### Work instructions
Search the data below for the word "swatch" and report how many lines contain it. Nothing but the number is needed.

### Input records
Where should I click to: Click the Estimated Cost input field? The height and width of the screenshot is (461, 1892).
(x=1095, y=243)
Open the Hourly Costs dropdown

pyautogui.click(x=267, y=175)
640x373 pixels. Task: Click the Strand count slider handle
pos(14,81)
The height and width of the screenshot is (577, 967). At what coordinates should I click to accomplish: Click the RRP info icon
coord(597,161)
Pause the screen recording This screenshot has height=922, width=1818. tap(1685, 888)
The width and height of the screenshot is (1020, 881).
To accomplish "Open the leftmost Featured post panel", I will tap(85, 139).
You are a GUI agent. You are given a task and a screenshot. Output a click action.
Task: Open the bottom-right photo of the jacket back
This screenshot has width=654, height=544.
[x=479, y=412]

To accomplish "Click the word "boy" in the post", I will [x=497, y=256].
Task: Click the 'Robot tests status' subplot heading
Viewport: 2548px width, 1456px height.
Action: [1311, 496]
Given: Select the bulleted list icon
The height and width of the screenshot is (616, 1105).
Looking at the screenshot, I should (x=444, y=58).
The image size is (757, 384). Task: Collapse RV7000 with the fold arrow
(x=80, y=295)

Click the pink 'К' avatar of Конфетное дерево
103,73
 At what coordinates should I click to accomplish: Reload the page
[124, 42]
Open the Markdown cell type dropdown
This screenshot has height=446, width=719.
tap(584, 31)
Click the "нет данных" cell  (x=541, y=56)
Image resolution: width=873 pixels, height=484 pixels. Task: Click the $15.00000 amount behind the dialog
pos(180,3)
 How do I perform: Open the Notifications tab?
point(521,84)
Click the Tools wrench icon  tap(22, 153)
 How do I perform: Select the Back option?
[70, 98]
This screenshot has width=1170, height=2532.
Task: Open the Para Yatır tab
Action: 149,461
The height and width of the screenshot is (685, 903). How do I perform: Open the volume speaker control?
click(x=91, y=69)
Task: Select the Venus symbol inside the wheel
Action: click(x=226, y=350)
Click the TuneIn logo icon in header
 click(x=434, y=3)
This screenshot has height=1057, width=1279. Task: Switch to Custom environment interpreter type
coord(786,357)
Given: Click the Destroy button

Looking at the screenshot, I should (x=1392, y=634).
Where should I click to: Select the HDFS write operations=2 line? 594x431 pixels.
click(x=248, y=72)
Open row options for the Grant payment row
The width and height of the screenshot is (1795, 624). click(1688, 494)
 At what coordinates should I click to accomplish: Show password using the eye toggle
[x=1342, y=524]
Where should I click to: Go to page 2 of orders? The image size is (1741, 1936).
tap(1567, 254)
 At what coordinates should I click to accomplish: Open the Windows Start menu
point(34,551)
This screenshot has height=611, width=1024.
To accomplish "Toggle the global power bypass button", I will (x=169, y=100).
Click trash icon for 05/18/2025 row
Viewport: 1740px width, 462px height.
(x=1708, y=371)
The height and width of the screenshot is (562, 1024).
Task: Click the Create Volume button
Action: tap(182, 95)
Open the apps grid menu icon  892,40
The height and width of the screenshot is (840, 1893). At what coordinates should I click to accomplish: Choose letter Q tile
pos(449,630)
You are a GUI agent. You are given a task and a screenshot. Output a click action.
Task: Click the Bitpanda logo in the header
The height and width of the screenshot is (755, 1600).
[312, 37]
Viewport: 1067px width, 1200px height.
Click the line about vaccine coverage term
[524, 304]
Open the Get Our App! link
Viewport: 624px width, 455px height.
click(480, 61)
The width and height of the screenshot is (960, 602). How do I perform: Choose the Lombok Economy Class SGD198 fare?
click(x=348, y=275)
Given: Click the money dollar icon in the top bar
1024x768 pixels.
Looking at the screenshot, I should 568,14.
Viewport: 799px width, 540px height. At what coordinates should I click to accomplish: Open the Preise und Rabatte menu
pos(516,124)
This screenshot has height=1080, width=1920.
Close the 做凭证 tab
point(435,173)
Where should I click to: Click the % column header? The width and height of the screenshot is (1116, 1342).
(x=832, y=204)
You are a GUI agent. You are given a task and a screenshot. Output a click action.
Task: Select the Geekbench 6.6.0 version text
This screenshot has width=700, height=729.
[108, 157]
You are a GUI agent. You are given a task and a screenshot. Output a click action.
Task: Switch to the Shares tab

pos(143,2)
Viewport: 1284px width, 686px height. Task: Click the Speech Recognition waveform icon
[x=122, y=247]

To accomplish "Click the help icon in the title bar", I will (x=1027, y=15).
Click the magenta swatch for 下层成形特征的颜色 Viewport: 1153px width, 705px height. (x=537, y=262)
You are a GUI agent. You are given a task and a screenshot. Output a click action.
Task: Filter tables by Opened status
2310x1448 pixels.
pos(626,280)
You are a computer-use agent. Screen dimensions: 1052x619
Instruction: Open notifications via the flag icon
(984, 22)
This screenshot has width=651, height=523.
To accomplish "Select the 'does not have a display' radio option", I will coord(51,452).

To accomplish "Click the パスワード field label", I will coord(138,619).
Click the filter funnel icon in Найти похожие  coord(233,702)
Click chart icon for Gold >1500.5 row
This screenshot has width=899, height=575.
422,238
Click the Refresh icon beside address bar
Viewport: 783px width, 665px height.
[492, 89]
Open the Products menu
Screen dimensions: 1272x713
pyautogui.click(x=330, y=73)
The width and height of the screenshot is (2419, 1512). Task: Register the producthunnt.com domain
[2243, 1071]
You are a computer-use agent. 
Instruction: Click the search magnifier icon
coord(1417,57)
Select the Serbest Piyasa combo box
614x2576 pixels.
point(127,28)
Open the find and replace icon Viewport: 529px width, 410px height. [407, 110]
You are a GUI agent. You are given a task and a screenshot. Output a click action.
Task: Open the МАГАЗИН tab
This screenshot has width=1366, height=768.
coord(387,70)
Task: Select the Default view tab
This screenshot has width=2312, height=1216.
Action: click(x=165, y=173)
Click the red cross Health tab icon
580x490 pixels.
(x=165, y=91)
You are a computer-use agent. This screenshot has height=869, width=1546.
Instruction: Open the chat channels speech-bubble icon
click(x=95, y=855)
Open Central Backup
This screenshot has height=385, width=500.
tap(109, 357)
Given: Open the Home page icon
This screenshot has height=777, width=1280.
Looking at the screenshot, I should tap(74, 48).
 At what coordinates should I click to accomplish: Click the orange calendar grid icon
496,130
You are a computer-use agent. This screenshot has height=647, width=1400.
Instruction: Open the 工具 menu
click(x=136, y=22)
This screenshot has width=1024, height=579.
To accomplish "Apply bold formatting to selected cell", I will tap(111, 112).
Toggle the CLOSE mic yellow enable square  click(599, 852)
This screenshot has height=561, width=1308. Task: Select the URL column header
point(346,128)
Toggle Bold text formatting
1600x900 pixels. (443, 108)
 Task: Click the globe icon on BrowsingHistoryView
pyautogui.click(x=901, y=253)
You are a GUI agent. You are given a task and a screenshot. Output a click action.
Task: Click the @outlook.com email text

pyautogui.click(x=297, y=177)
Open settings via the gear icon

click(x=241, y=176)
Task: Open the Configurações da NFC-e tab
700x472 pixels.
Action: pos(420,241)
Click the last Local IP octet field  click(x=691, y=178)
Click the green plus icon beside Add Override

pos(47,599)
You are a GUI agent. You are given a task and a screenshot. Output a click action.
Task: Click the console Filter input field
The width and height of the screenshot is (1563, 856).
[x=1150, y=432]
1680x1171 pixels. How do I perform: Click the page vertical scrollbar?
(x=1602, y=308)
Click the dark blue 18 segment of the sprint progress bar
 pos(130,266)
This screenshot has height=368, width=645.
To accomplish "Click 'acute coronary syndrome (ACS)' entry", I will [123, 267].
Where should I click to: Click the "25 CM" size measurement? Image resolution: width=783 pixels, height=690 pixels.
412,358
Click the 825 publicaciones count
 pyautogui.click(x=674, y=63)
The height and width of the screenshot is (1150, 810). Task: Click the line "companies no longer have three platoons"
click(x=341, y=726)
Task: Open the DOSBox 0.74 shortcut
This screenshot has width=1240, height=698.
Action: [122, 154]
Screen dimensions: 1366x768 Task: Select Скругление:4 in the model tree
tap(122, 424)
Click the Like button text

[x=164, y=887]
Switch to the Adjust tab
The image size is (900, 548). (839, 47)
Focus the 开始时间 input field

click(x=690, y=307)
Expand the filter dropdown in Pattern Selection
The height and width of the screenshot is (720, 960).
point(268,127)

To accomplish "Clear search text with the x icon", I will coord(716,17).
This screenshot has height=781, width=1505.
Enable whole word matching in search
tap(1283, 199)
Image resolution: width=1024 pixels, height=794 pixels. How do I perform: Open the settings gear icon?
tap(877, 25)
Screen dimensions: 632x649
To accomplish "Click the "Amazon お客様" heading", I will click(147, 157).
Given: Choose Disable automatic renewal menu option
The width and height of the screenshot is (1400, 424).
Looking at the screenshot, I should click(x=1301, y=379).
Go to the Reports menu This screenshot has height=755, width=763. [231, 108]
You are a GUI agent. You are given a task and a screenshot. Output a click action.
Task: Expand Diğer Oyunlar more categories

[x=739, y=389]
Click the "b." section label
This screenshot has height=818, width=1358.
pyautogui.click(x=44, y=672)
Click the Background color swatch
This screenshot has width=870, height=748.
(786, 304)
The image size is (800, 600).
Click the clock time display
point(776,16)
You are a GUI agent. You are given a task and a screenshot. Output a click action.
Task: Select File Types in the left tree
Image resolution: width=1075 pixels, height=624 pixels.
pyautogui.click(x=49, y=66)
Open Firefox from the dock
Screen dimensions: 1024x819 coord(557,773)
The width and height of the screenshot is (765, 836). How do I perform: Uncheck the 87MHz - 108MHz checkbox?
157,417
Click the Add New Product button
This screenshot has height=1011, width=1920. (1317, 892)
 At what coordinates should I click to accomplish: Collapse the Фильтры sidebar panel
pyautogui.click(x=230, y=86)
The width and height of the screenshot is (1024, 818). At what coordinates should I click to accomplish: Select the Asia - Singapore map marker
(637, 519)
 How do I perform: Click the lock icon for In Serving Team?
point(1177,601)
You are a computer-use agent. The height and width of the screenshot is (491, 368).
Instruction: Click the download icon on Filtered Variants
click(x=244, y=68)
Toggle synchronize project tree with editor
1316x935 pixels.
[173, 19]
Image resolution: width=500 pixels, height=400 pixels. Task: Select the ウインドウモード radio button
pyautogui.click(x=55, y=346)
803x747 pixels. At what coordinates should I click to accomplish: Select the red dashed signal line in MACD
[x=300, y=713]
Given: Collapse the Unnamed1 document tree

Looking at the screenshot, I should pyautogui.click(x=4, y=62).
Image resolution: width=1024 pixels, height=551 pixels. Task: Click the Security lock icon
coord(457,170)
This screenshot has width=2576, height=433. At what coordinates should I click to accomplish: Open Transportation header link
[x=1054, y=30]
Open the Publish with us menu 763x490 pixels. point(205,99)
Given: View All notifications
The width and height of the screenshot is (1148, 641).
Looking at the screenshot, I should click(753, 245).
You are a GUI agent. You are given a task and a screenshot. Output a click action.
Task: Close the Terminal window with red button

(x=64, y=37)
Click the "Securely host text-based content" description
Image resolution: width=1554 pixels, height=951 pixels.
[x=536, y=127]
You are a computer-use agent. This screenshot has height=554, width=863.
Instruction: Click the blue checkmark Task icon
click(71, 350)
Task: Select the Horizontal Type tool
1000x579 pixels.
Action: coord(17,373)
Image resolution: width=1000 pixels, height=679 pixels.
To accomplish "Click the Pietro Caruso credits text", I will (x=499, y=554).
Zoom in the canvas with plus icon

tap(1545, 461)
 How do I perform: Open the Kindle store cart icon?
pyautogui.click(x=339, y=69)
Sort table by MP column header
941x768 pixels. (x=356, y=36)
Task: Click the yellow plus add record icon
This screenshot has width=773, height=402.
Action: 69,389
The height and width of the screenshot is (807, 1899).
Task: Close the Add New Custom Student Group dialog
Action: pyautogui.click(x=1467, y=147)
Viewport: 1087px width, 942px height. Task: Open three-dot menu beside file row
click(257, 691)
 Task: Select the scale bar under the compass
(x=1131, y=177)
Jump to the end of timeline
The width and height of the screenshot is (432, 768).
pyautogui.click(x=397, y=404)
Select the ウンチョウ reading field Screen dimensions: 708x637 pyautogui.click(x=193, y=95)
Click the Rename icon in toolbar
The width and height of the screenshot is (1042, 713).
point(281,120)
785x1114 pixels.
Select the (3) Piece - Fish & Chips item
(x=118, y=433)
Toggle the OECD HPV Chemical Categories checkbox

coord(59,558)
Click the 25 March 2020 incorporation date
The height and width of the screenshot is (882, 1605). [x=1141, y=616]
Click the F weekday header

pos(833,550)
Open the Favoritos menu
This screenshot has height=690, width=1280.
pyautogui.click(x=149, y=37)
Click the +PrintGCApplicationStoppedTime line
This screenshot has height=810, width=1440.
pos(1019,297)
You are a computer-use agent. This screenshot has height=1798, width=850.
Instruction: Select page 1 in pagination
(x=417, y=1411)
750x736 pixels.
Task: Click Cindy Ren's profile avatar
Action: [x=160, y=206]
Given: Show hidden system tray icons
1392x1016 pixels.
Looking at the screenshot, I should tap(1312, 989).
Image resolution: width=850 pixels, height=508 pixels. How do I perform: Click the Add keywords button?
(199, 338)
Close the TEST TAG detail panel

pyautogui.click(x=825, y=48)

### Exercise answer
2